You can measure them all (5) with arbitrary precision,if the quantum system is in a state with l=0.

Daniel.
 
Kruger said:
You can't measure the expectation value of L_z and L_y simultaneously cause of the uncertainty. You can only measure total angular momentum and L_y or total angu. mom. and L_z precisely.

No no, I think you misunderstand. The EXPECTATION value is not the result of a single measurement. This is what I mean: Can you have a particle in a state, which is a superposition of eigenstates of L_z, but which - at some point in time (say t=0) - has different EXPECTATION values for L_x and L_y.

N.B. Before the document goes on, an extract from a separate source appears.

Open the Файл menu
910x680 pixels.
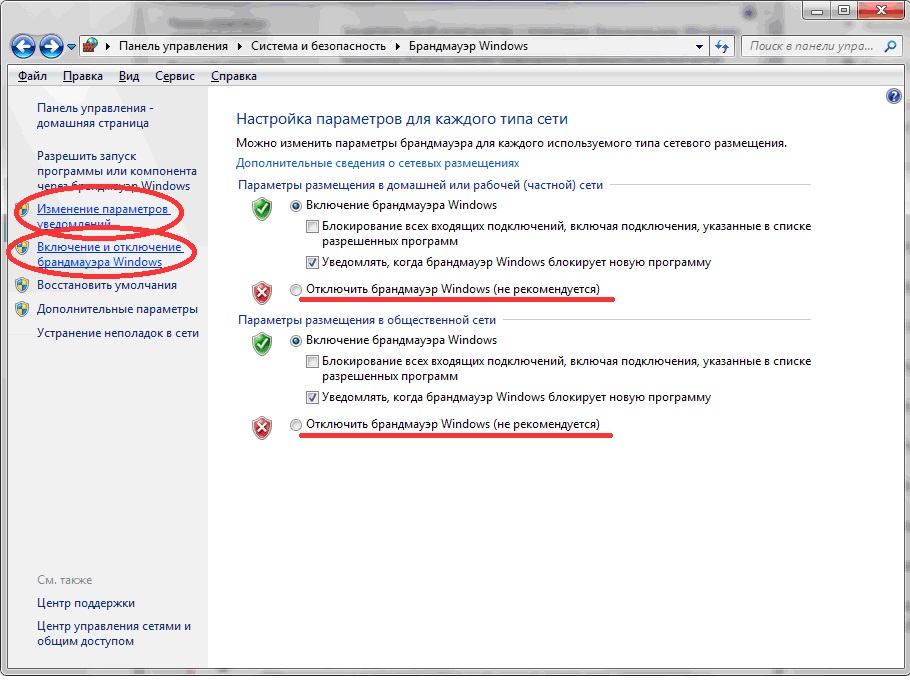32,76
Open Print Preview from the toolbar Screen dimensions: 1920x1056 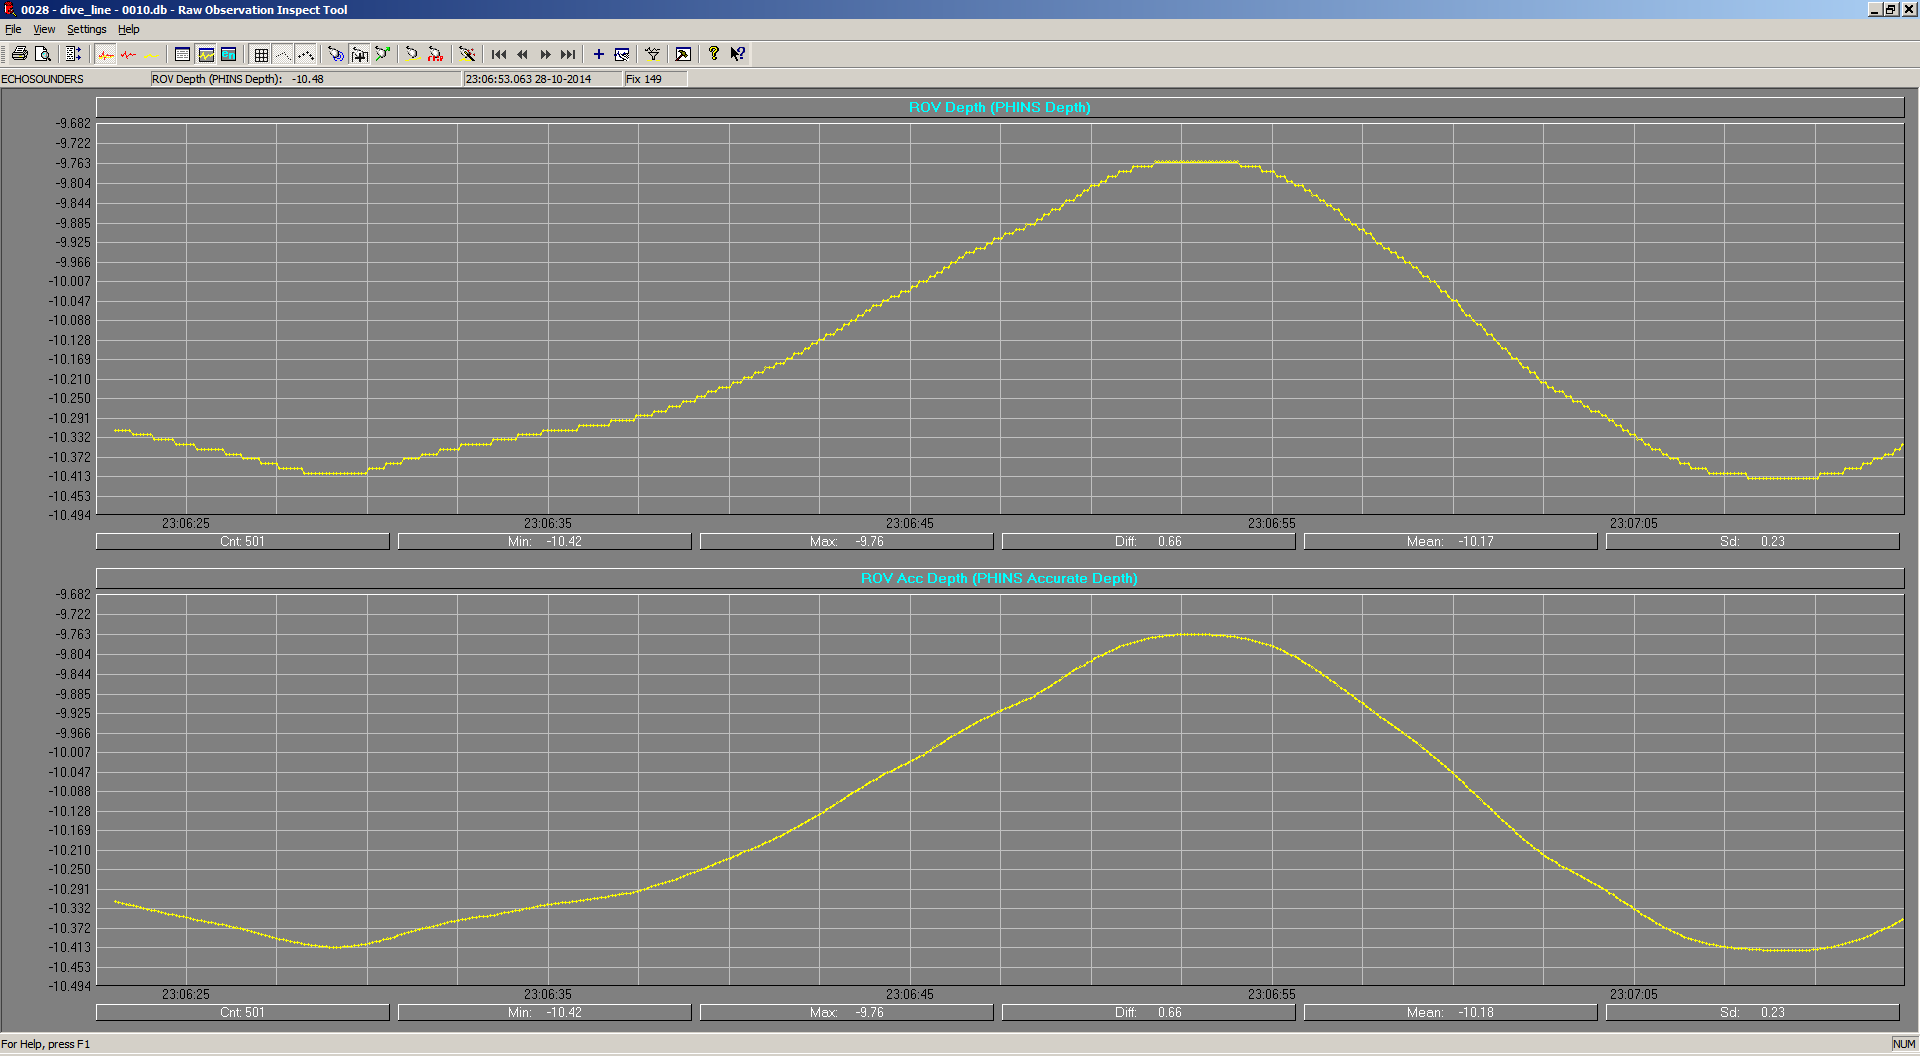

The reason I'm asking is that I found just that in my exam the other day. The assignment was this:

In this problem we consider a hydrogen atom whose normalized stationary states is denoted |nlm\rangle, where n is the main quantum number and l and m is the quantum numbers belonging to L^2 and L_z, respectively. Consider a hydrogen atom described by the state:
|\psi\rangle=\frac1{\sqrt2}(|210\rangle + |211\rangle)​

Answer these questions:

1. Blah blah
2. Blah blah
3. Blah blah
4. Calculate the expectation values of L_x and L_y in the state |psi>.

I got different answers for <L_x> and <L_y> (h/sqrt(2) and 0, respectively). Is this possible? When you choose z as reference axis the theory seems to treat x and y equally.
 
There's no problem whatsoever.The two operators are different (see their expressions as a function of the ladder operators),so it's obvious to get different expectation values.

Daniel.
 
Ok, thanks.
 
broegger said:
When you choose z as reference axis the theory seems to treat x and y equally.

That's right, but your specific state doesn't treat x and y equally. So, as dextercioby already pointed, there's no contradiction if you find different expectation values.
 
Choosing z as the reference axis doesn't necessarily treat x and y equally, it's
just a convention. Only m=0 states have symmetry about the z-axis. So <L_x> = <L_y> (= 0 I think) whenever m= 0, but since |211\rangle is part of
the wavefunction, it doesn't have the symmetry.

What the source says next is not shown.